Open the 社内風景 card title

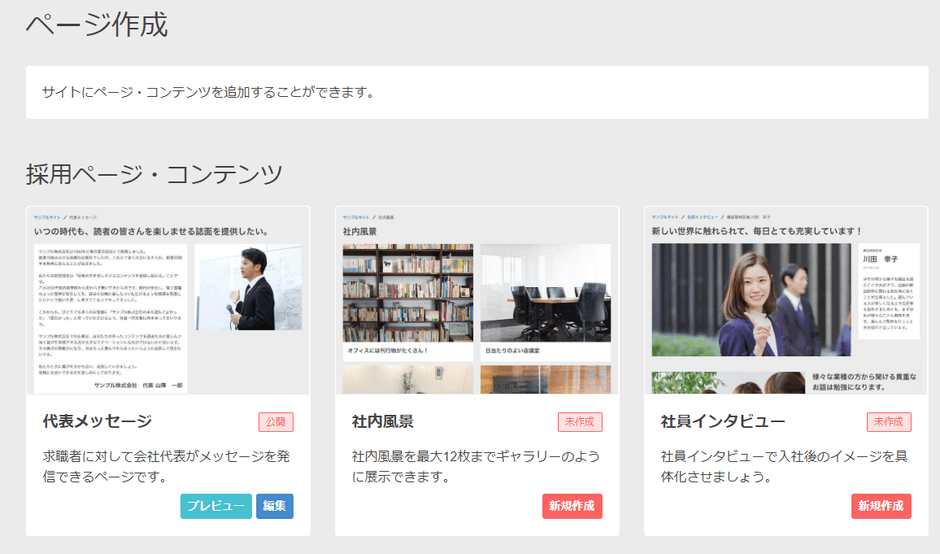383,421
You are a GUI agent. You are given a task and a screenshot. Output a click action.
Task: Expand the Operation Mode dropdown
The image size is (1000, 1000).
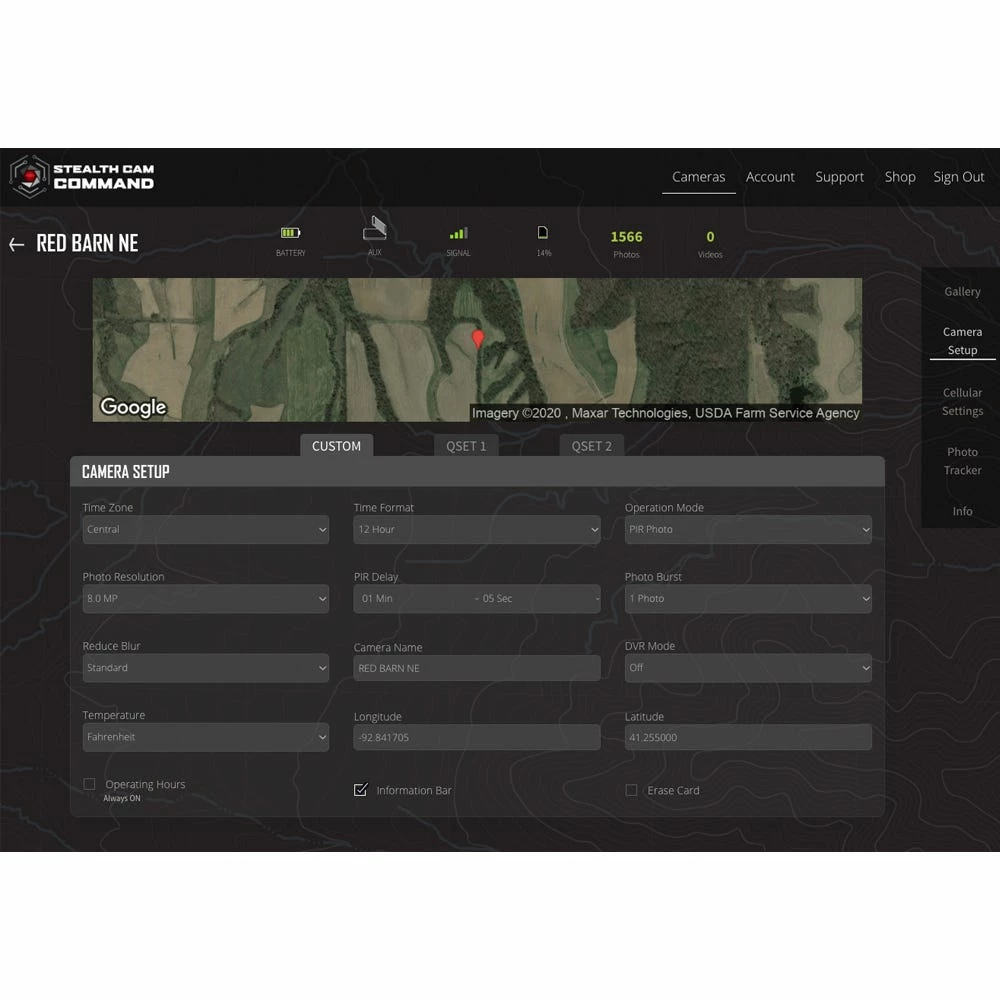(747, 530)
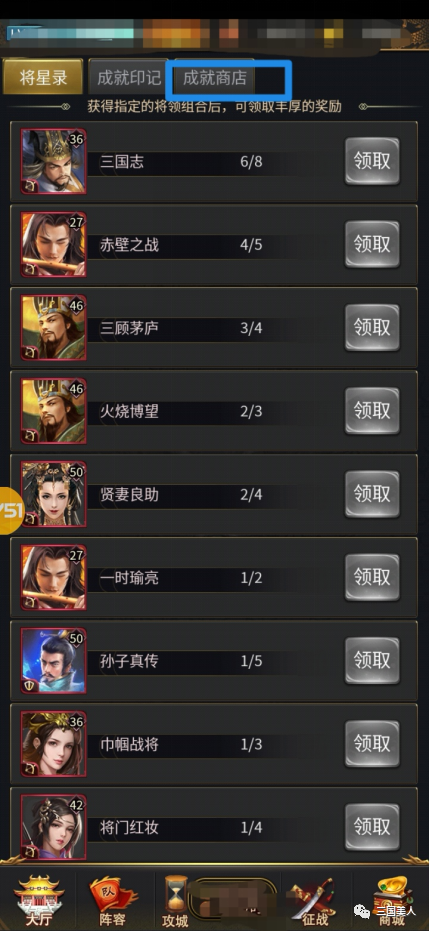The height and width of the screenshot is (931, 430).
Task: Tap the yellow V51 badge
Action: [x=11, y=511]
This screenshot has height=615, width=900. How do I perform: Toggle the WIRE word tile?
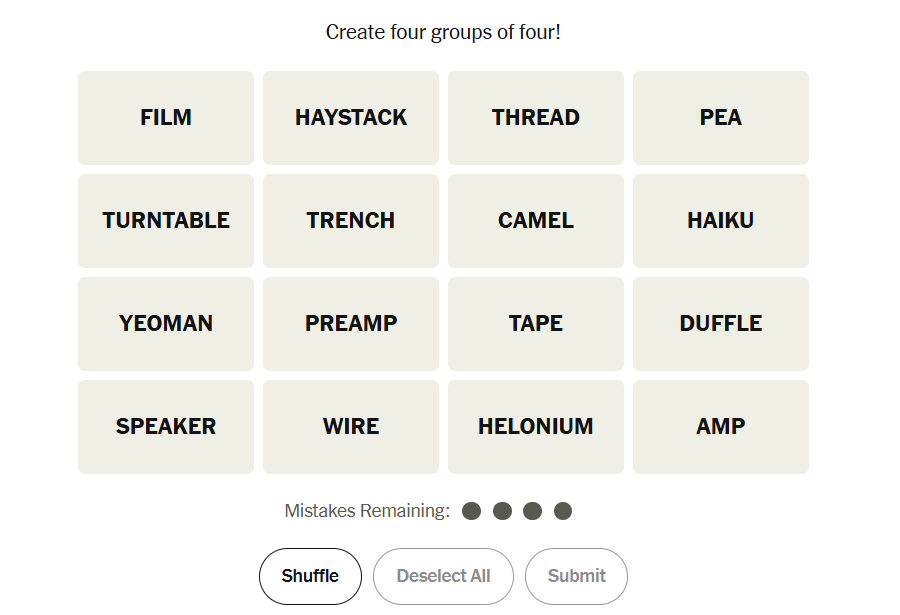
****************
What the task requires: Set the entire listing down again, exact in every line, without any pictures.

Task output:
Open the 社内風景 card title

383,421
You are a GUI agent. You are given a task and a screenshot. Output a click action.
Task: Expand the Operation Mode dropdown
The image size is (1000, 1000).
(747, 530)
The height and width of the screenshot is (931, 430).
Task: Tap the yellow V51 badge
Action: [x=11, y=511]
This screenshot has height=615, width=900. How do I perform: Toggle the WIRE word tile?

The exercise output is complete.